🤖 AI Summary
This work addresses the high computational cost of multiscale topology optimization for hyperelastic materials, which arises from repeated solution of microscopic boundary value problems. The authors propose a concurrent multiscale optimization framework that employs physics-augmented neural networks (PANNs) as surrogate constitutive models to simultaneously optimize macroscopic material distribution and microscopic structural descriptors within a unified finite strain nonlinear setting. By embedding physical priors—such as convexity and material symmetry—into the network architecture and leveraging input-specific neural networks (ISNNs), invariant-based representations, structural tensors, and automatic differentiation, the approach ensures thermodynamic consistency and numerical stability. The method is successfully demonstrated on transversely isotropic, cubic anisotropic, and nearly incompressible materials, achieving substantial computational savings while accurately capturing multiscale coupling effects and enabling spatially tailored material performance.
📝 Abstract
Multiscale topology optimization (TO) of hyperelastic materials remains computationally prohibitive due to the repeated solution of microscale boundary value problems. In this work, we present a concurrent multiscale topology optimization framework that overcomes this limitation by leveraging physics-augmented neural networks (PANNs) as surrogate constitutive models. The proposed approach enables the simultaneous optimization of macroscale material distribution and microscale descriptors, within a unified nonlinear finite strain setting.
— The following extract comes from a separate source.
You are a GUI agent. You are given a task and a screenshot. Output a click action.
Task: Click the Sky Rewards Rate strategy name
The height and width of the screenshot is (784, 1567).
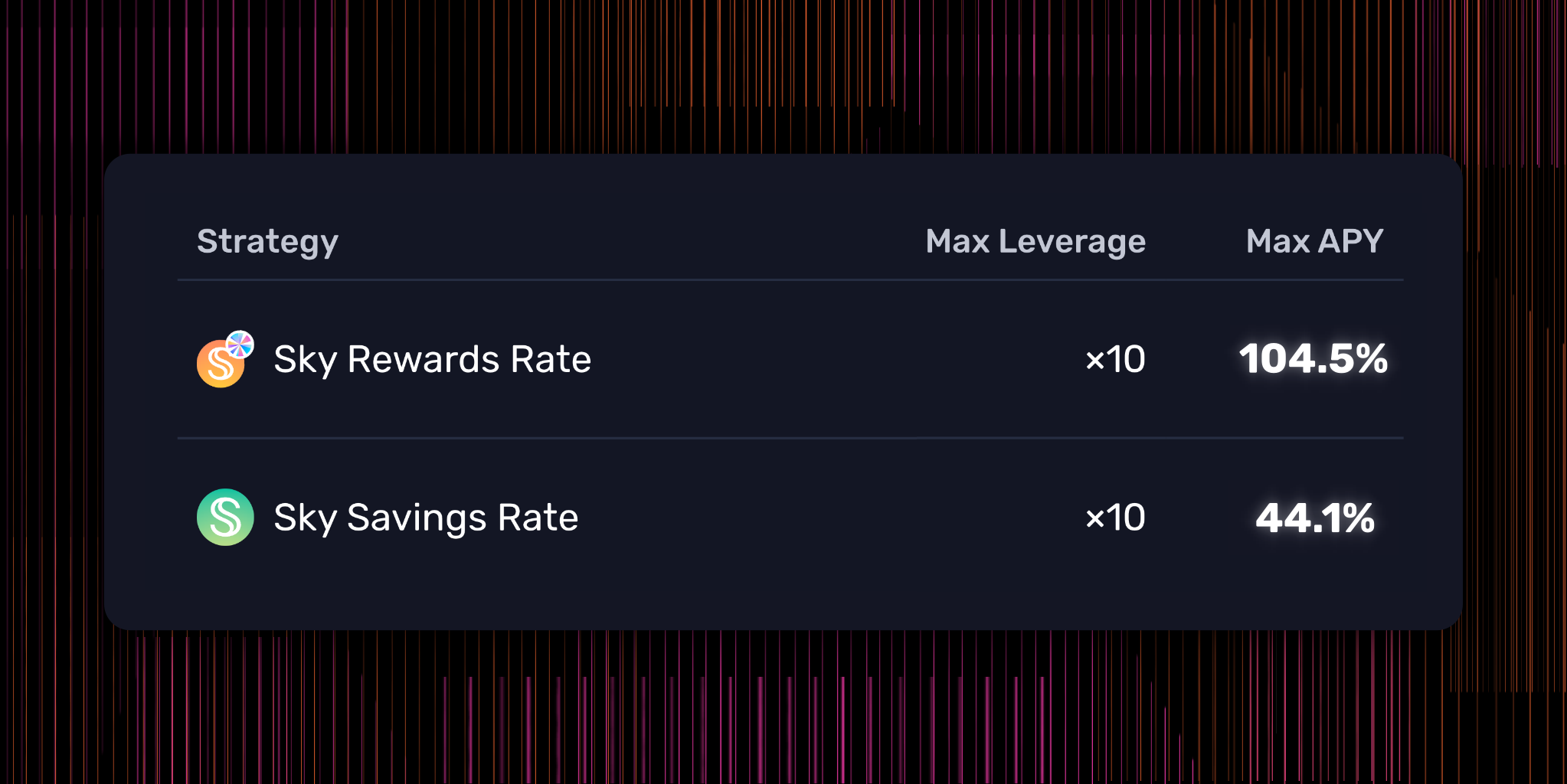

The surrogate models are constructed using input-specific neural networks (ISNNs) that enforce key physical principles directly within the architecture, including convexity and material symmetry through invariant-based representations and structural tensors. This ensures thermodynamic consistency and numerical stability while accurately representing homogenized anisotropic hyperelastic responses. The trained PANNs replace the microscale boundary value problem and provide efficient evaluations of stresses and consistent tangent moduli using analytical first and second derivatives of the neural network, enabling tractable large-scale multiscale optimization. The framework is demonstrated on representative microstructures exhibiting transversely isotropic, cubic anisotropic, and nearly incompressible isotropic behavior. The results show that the proposed method captures complex multiscale interactions and enables physically meaningful spatial tailoring of material properties, while significantly reducing computational cost compared to classical FE$^2$ approaches. These findings establish PANNs as a powerful tool for high-fidelity multiscale topology optimization of nonlinear anisotropic materials.